== Description of the task ==
Scan the records for the string "will"; copy each line where it occurs.

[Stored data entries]
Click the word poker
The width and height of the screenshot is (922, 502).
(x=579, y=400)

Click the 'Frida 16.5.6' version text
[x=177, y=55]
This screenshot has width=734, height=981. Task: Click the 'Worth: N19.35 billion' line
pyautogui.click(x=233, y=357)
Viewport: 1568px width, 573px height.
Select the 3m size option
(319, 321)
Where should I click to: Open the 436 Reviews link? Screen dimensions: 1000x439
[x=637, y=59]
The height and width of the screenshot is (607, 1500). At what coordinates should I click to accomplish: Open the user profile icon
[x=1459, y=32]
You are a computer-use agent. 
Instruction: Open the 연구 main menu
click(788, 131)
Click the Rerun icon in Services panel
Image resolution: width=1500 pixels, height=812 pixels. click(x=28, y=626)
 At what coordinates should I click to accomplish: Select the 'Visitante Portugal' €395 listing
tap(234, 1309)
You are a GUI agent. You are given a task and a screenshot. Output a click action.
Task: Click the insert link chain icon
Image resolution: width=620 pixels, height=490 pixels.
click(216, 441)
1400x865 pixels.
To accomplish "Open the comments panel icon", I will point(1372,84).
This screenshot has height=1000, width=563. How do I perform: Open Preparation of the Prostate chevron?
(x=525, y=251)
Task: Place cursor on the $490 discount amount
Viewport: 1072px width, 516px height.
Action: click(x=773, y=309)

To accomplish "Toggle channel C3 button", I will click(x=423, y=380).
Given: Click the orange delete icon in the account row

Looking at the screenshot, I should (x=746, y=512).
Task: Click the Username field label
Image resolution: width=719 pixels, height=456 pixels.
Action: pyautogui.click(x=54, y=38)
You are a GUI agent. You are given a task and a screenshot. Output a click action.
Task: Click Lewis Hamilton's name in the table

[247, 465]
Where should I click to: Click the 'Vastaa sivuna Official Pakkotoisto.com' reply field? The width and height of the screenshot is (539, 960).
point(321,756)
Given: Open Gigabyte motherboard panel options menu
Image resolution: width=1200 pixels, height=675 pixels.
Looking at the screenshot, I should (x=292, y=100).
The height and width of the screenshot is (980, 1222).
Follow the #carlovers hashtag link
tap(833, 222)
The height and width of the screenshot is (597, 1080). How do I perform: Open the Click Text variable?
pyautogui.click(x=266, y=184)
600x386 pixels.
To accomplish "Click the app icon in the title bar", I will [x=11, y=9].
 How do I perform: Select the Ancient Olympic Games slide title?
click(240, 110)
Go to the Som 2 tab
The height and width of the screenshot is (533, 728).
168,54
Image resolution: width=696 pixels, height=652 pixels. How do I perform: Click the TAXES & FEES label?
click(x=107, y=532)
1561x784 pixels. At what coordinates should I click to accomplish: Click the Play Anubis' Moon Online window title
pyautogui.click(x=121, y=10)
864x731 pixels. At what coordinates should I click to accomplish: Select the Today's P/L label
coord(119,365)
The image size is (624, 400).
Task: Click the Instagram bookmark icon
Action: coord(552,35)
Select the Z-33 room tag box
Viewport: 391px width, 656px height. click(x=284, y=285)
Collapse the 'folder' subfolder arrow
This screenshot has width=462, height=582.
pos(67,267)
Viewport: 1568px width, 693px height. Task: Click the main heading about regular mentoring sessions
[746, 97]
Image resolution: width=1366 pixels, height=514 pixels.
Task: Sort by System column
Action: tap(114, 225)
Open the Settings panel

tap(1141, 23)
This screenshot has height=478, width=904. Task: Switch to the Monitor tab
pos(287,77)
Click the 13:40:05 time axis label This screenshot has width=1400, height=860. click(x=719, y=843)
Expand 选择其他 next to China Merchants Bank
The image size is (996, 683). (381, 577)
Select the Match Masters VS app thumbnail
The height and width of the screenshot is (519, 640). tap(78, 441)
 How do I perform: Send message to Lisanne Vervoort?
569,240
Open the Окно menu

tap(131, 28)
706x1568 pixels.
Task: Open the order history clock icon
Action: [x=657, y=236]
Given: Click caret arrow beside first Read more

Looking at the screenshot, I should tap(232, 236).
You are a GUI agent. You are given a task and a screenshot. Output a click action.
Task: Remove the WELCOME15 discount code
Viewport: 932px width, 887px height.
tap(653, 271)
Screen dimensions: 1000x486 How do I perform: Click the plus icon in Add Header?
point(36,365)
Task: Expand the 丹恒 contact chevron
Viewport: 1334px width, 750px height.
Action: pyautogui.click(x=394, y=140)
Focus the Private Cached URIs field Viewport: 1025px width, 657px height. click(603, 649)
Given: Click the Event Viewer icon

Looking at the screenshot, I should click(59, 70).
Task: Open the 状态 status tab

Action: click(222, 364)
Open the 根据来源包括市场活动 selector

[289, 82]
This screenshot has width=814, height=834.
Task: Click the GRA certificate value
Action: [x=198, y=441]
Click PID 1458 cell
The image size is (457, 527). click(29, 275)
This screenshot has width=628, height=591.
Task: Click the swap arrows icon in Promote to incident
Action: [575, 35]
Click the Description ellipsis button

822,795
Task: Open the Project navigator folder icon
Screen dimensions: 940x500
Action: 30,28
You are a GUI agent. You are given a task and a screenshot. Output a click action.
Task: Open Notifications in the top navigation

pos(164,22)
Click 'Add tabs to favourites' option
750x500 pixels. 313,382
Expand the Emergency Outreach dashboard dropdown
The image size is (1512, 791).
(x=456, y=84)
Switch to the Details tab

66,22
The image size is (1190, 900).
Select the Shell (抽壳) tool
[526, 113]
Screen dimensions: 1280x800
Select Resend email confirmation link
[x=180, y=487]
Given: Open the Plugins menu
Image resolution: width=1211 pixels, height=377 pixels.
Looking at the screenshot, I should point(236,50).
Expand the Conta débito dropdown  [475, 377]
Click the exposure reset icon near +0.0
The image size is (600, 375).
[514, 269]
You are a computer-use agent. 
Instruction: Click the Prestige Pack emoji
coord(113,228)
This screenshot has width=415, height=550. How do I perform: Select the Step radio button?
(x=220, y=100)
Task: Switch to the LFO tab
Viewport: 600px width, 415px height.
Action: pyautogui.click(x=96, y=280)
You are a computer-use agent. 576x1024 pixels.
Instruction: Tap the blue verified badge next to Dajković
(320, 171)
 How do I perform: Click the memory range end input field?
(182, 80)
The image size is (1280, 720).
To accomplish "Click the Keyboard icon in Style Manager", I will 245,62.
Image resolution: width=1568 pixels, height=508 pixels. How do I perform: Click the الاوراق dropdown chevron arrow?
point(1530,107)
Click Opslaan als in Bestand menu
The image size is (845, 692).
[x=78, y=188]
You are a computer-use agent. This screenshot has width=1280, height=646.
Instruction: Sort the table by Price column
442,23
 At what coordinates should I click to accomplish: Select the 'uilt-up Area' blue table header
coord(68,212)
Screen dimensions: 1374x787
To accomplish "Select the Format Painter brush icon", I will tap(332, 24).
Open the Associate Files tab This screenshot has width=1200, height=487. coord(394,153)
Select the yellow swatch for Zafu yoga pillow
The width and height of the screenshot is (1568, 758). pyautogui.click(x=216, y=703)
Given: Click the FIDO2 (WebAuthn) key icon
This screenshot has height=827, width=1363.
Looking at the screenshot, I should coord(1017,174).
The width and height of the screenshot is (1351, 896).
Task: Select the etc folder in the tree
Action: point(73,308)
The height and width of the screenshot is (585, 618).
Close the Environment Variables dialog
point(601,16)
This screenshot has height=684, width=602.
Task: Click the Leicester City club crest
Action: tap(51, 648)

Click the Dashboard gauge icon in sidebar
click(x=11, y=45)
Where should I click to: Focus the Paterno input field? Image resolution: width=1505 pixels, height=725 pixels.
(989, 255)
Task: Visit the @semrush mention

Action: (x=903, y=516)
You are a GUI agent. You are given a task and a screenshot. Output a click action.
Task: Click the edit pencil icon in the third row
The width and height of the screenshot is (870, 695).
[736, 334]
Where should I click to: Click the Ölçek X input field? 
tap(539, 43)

== Finished task ==
To accomplish "Open the comments panel icon", I will point(1372,84).
To accomplish "Toggle channel C3 button", I will click(x=423, y=380).
To accomplish "Click the app icon in the title bar", I will [x=11, y=9].
To accomplish "Click the Keyboard icon in Style Manager", I will 245,62.
To accomplish "Select the Format Painter brush icon", I will tap(332, 24).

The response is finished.